As Marcello Truzzi, a renowned skeptic and professor of sociology in the United States, once said: “An extraordinary claim requires extraordinary proof.” This notion unfortunately doesn’t stop people the world over from believing things that are demonstrably untrue, and a new study published in the journal of Judgment and Decision Making shows that those who are more receptive to what the authors term as “bullshit” tend to be both less reflective and less intelligent than their peers.
Profound-sounding statements, incredibly vague claims, and scientific-sounding fakery are all considered to be “bullshit” by the authors of the research – who use the pejorative a record-breaking 200 times in a single academic paper. An example of this type of bullshit is as follows: “Hidden meaning transforms unparalleled abstract beauty.” This is inherently meaningless, but it appears to communicate something because it appears to have an organized linguistic structure we inherently recognize.
Gordon Pennycook, a Ph.D. candidate from the University of Waterloo in Ontario, Canada, used a website to randomly generate profound-sounding phrases to demonstrate the ease of creating bullshit. “Healing is the growth of hope, and of us. We vibrate, we exist, we are reborn” was the phrase that we were greeted with upon visiting the homepage.
Image credit: “We exist as morphogenetic fields. Wellbeing is a constant” is one of the many bullshit phrases generated by the researchers’ website. Sokolova23/Shutterstock.
Pennycook and a team of researchers recruited 300 test subjects to rate the profundity of these randomly generated bullshit phrases on a relatively arbitrary scale of one to five. On average, the sentences were rated 2.6, suggesting that the quotes were halfway between “somewhat profound” and “fairly profound.”
More pressingly, 27 percent of participants gave an average score of 3.0 or more. This meant that over a quarter of the participants felt that the meaningless phrases were “profound” or “very profound.”

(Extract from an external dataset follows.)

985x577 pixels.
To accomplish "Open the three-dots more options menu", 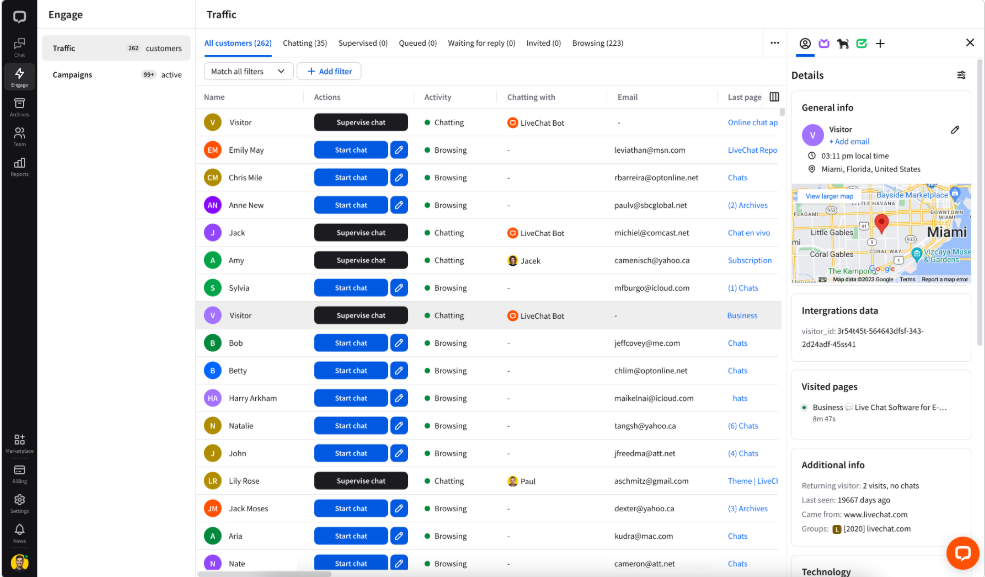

In a second test, these participants were shown real-life examples of bullshit phrases: They were asked to read and rate the profundity of tweets composed by New Age spiritualist Deepak Chopra, who famously causes physicists angst by “borrowing” terminology from quantum mechanics and using it in a hugely erroneous way. Biologists are equally unimpressed.
But the actions of your genes can potentially be altered https://t.co/0WKKzjKEFv #SuperGenes pic.twitter.com/NXwaqG0kNA
— Deepak Chopra (@DeepakChopra) December 2, 2015
Unsurprisingly, when his tweets were mixed in with the computer-generated bullshit aphorisms, the average ratings were very similar to the first test – suggesting that randomly generated and human-made bullshit are essentially indistinguishable.
A final test asked participants to rate both mundane statements and well-known “profound” statements. As expected, the mundane statements were not rated very highly, whereas the popular inspirational quotes (e.g. “a wet person does not fear the rain") were considered profound.
When the individual results were compared with the person’s measured numeracy skills, verbal intelligence, religious beliefs, and ability to distinguish between a metaphorical and a literal statement, a fairly clear pattern was revealed. Those who were more likely to believe outlandish conspiracy theories, those that think alternative medicine is effective, those with a strong belief in the paranormal, and those that confuse metaphors for factual pieces of information, were found to not be the most analytical or intelligent of people.
The paper concludes with a meaningful – and perhaps slightly profound – statement: “One benefit of gaining a better understanding of how we reject other’s bullshit is that it may teach us to be more [aware] of our own bullshit.” Carl Sagan, who once explained how he picked up on pseudoscientific nonsense using “The Fine Art of Baloney Detection,” would have likely loved this piece of research.